The royal fever is sweeping America. Even the library has caught it.

Shall we go to New York City's Tea & Sympathy in spirit to toast Will and Kate? Any excuse to revisit memories there and meals eaten by myself and dear mates, including Kristin who pens the poetry blog Wordfall, and Jennifer who authors Heart Laundry and has a writer site.

How does a pot of fragrant blackberry tea sound? $4.50.

Vegetarian Shepherd's Pie (lentils, onions, carrots, celery, eggplant and parsnips), $14.95.

Cheese and onion pasty with a salad, $13.95.

Off of the dinner specials: mushrooms (shiitake, portabella and button) in a vegetarian gravy on grilled white toast, $8.50.

Cream tea anyone? Rosie Lee (half English Breakfast, half Earl Grey)...

with scones and clotted cream and strawberry jam, $10.

Rhubarb crumble in warm golden custard, $8.

Pineapple upside down cake, $5.

Sticky toffee pudding, $8. After ingesting such heavenly comfort food, I wondered, as Daisy asked Onlsow, "Do you think we'll be slimmer in the afterlife?"

Pop by Carry On Tea & Sympathy next door for cups that will be almost as nice as Hyacinth's Royal Doulton.

Congratulations! And as a poster I read reassured us, "Keep calm, Harry is still single."

Monday, January 17, 2011

Passport to England: Tea & Sympathy

Visions of cozy cottages with rose gardens, cream teas, castles, posh London, witty humor, rainy days leading to green pastures in scenic countrysides. This is some of what my mind conjures up when I think of England.

I had the great pleasure of traveling to London (with some side trips to Bath and to visit Stonehenge) in my late twenties. How I would love to go Cornwall and dig deeper into the country.

Alas, I'll take a trip there for now through my taste buds to my favorite British haunt in New York City, Tea & Sympathy. A biting cold, windy January evening was the perfect weather to go there for some comfort food. And comforted my friend and I were.

One of the night's specials: their piping hot vegetarian Bubble and Squeak Pie (called that because of the noise it makes while baking).
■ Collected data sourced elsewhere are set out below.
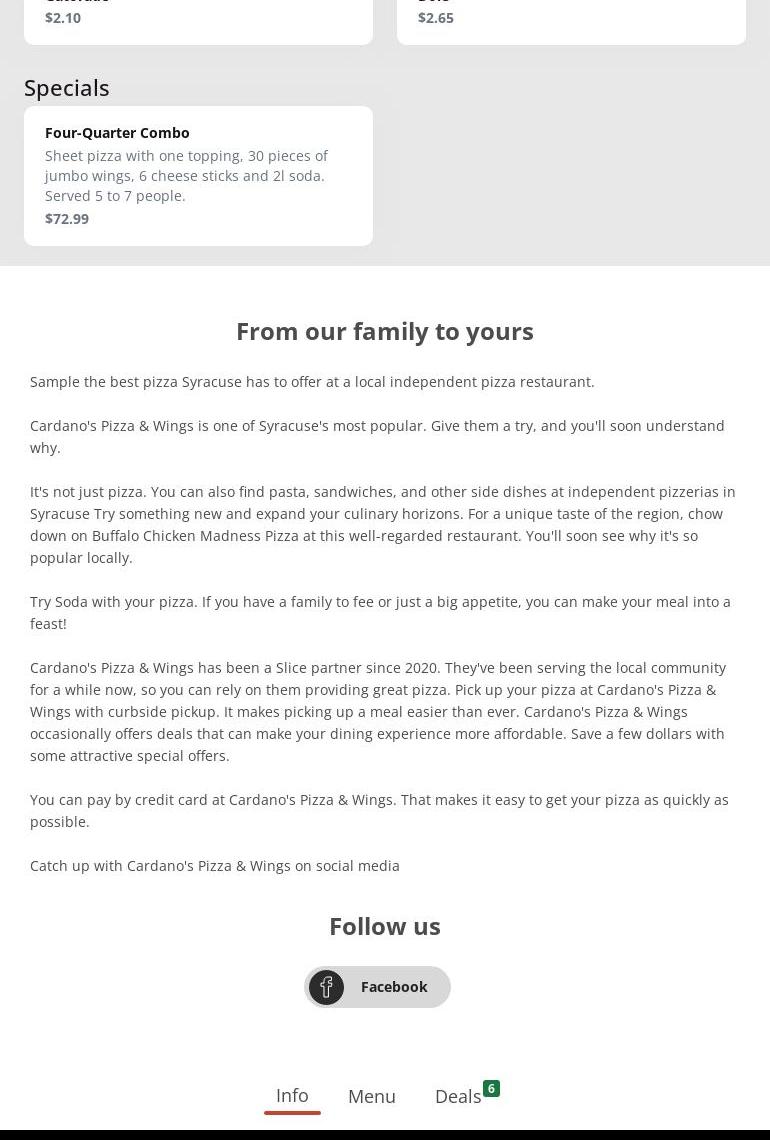This screenshot has width=770, height=1140.
Task: Open the Menu tab
Action: pos(372,1097)
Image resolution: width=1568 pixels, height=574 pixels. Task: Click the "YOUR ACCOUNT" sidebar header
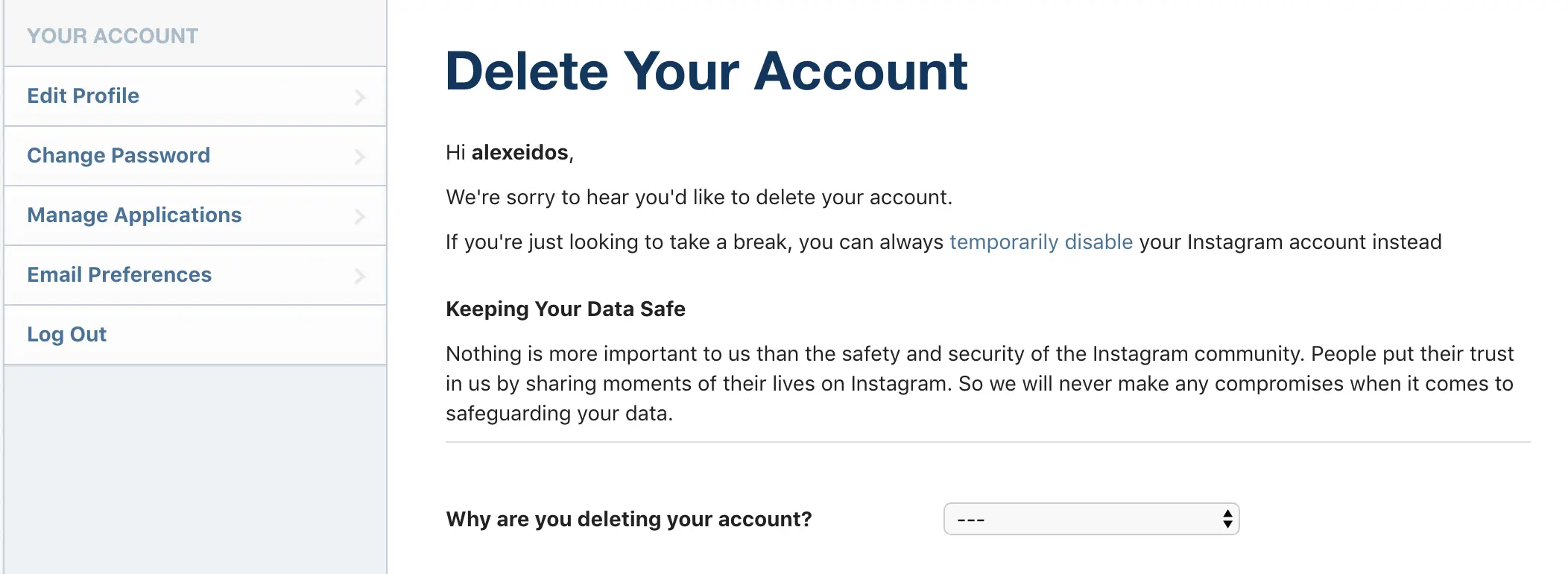click(113, 36)
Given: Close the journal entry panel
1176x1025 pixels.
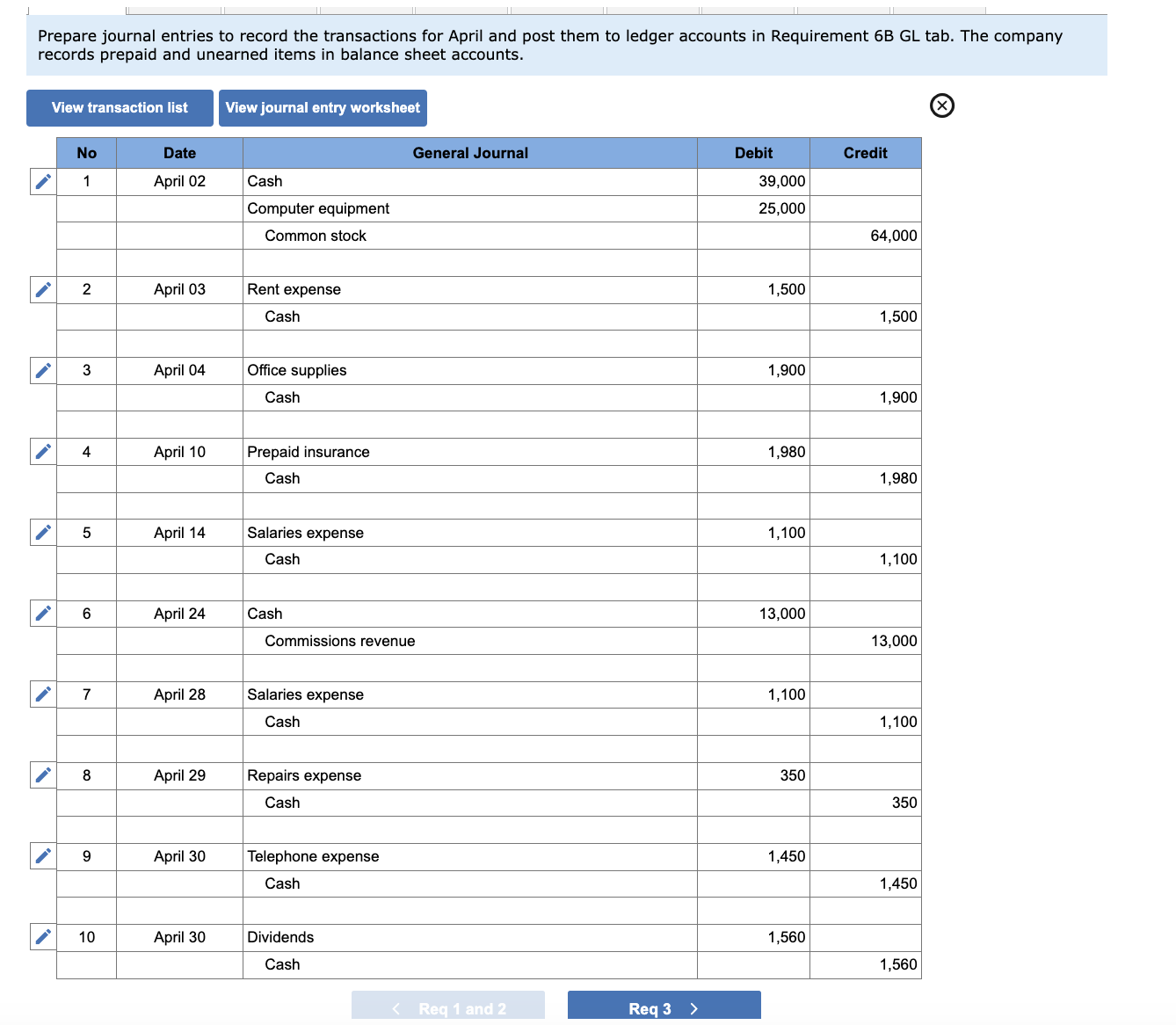Looking at the screenshot, I should [x=942, y=105].
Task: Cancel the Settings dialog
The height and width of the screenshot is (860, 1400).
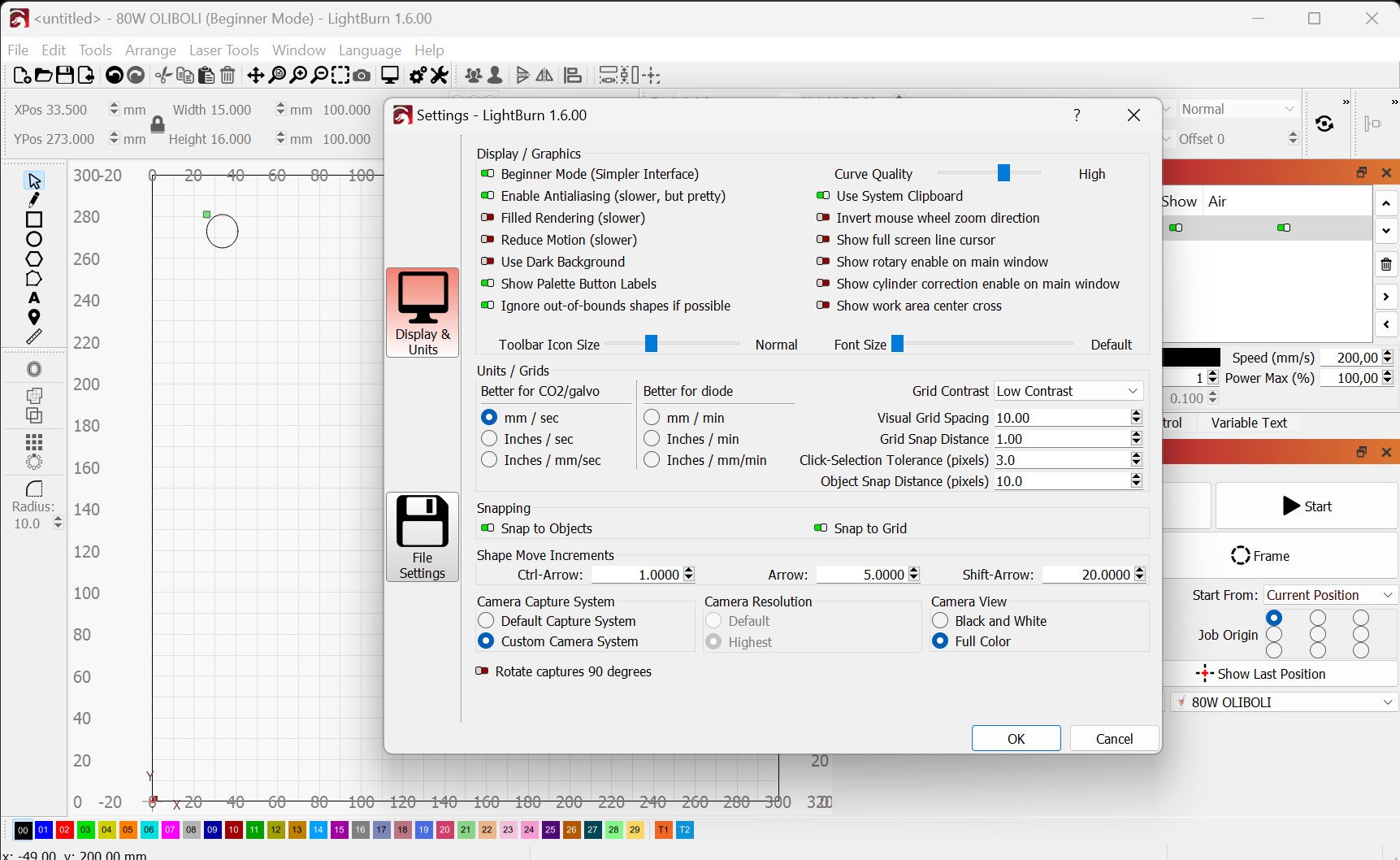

Filled with brussels sprouts, carrots, cabbage, broccoli, yellow turnip and mashed potatoes in a shortcrust pastry, with roast potatoes in a leek gravy (this was more like a broth), $14.95. With a pot of fragrant apricot tea, $4.50. The pretty cup and saucer, Mrs. Bucket (pronounced "Bouquet")-approved!

Also off of the specials, my friend's (or should I say mate's!) curried cauliflower and potato samosas with a salad, and not pictured, mango chutney and cucumber raita, $13.95. Can you believe I didn't have Indian food in London? I know!

My friend's pot of chai tea, with the treacle pudding (a vanilla sponge cake with a golden syrup glaze topped with hot custard), $8, which we shared. All divine.

"Life wouldn't be worth living if one couldn't enjoy an occasional treat with one's best friends," Hyacinth Bucket wisely declared to Elizabeth and Emmet in my favorite Britcom, Keeping Up Appearances.

Above the shelf of kitschy knickknacks, the most campy of all - a tray of Charles and Diana.

Admire their assortment of tea pots, cups and tea cozies at Carry On Tea and Sympathy, their companion shop, where I always feel like Hermoine Granger when I enter. I don't know how people drink tea out of a paper cup. In addition to being kinder to the environment, a pretty cup is so much more homey.

A Salt & Battery next door sells fish and chips fare, but for me it would be a chip butty (I rarely eat fried food, so once in a blue moon I'd allow it), side of mushy peas and Magners Irish cider. Preferably with rain coming down.

Because when it rains or skies are simply grey, a little bit of England (and Ireland) fills my heart.